A ANEEL aprovou, nesta quarta-feira (22), a abertura da Consulta Pública 009/2026 com prazo de 45 dias para discutir novas regras voltadas à GD (geração distribuída), incluindo medidas para tratar excedentes de energia e irregularidades técnicas no sistema.
A decisão reacende o debate sobre a possibilidade de cortes na GD, tema que já vinha sendo discutido internamente pela Agência Reguladora desde a elaboração da Nota Técnica nº 148/2025, publicada no final do ano passado.
De acordo com o documento, a proposta não se limita à possibilidade de restrição da geração, mas inclui um conjunto de ações para o “tratamento de excedentes de energia e maior flexibilidade operativa na Rede de Distribuição”.
Entre os principais pontos está a criação de instrumentos para coordenação entre o ONS (Operador Nacional do Sistema Elétrico) e as distribuidoras. Nesse contexto, o texto cita o desenvolvimento de um “Plano de Gestão de Excedentes de Energia na Rede de Distribuição”, voltado à atuação conjunta dos agentes diante de situações críticas.
────────────────────
Questões a responder:
- A) Transcreva sem alterações o trecho sobre a consulta da ANEEL, começando em "A decisão reacende" e terminando em "do ano passado.".
- B) Por favor, retome o trecho sobre a consulta da ANEEL a partir do ponto em que ele termina.
As linhas não têm relação com o trecho sobre a consulta da ANEEL.

Informações fornecidas:
────────────────────
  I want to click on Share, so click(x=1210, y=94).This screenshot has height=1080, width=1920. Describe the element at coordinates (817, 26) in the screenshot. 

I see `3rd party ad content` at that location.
────────────────────
Resultados em ordem:
- A)
A decisão reacende o debate sobre a possibilidade de cortes na GD, tema que já vinha sendo discutido internamente pela Agência Reguladora desde a elaboração da Nota Técnica nº 148/2025, publicada no final do ano passado.

- B)
A Nota Técnica também deixa claro que, em determinados cenários, a redução da geração pode ser necessária. Segundo o documento, em eventos recentes “foi necessário restringir quase toda a geração sob supervisão centralizada”.
Nesses casos, “esgotados os recursos convencionais, a única alternativa para garantir a segurança do SIN seria o corte físico das centrais de geração distribuída”, pontua a ANEEL.
Vale destacar que eventuais restrições, caso implementadas, ocorreriam por meio de cortes físicos de geração (quando a geração é efetivamente interrompida), e não contábeis (quando a energia é gerada, mas não é compensada na conta de luz), uma vez que estes últimos não encontram respaldo regulatório no modelo atual.
Combate às ampliações irregulares
Além da questão operativa, a ANEEL também reforça no documento o combate a irregularidades no setor. Em um dos casos citados, um sistema autorizado para 75 kW chegou a registrar injeções superiores a 140 kW, indicando possível aumento de potência sem aprovação da distribuidora.
Nesse sentido, o documento menciona a necessidade de um “combate à alteração à revelia das características originais da central geradora de MMGD”. A Nota Técnica, contudo, não caracteriza os eventuais cortes na GD como uma política permanente, associando a medida a situações específicas relacionadas à segurança operativa do sistema elétrico.